The names of columns for indexes is the names of the indexes by default. If names of indexes are not specified, the name index will be used if the index only has one level, or level_x will be used, where x is the integer index of the level.

Data can be stored as partitioned tables. You may specify partition argument as the partition to write.

df.to_odps_table("parted_table", partition="pt=20240121,h=12").execute()

You can also specify columns as partition columns. The data of these columns will dynamically decide the partition the row will be written to.

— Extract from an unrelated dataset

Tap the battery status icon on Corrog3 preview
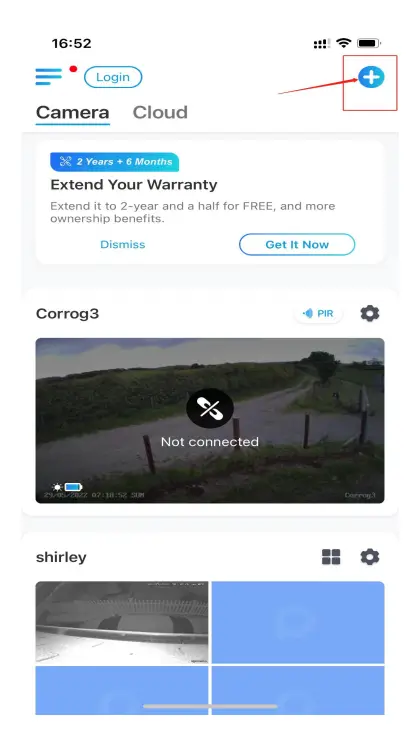The height and width of the screenshot is (732, 412). [73, 487]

df.to_odps_table("parted_table", partition_col=["pt_col"]).execute()

Read from SQL queries#

Users can create MaxFrame DataFrame objects with MaxCompute queries with read_odps_query(). MaxFrame will retrieve DataFrame schema with EXPLAIN statement and execute queries in MaxCompute.

For instance, you can create a DataFrame with SQL statement below.

md_df = md.read_odps_query(
    "SELECT a.shop_name AS ashop, b.shop_name AS bshop FROM sale_detail_jt a "
    "RIGHT OUTER JOIN sale_detail b ON a.shop_name=b.shop_name"
)

pandas objects#

Users can convert between local pandas objects and DataFrames with read_pandas() and DataFrame.to_pandas().

When read_pandas is called, these pandas objects will be uploaded to MaxCompute and be used in the cluster.

md_df = md.read_pandas(pd_df)

After transformation is done in MaxFrame, data can be downloaded to client with to_pandas.

pd_df = md_df.to_pandas()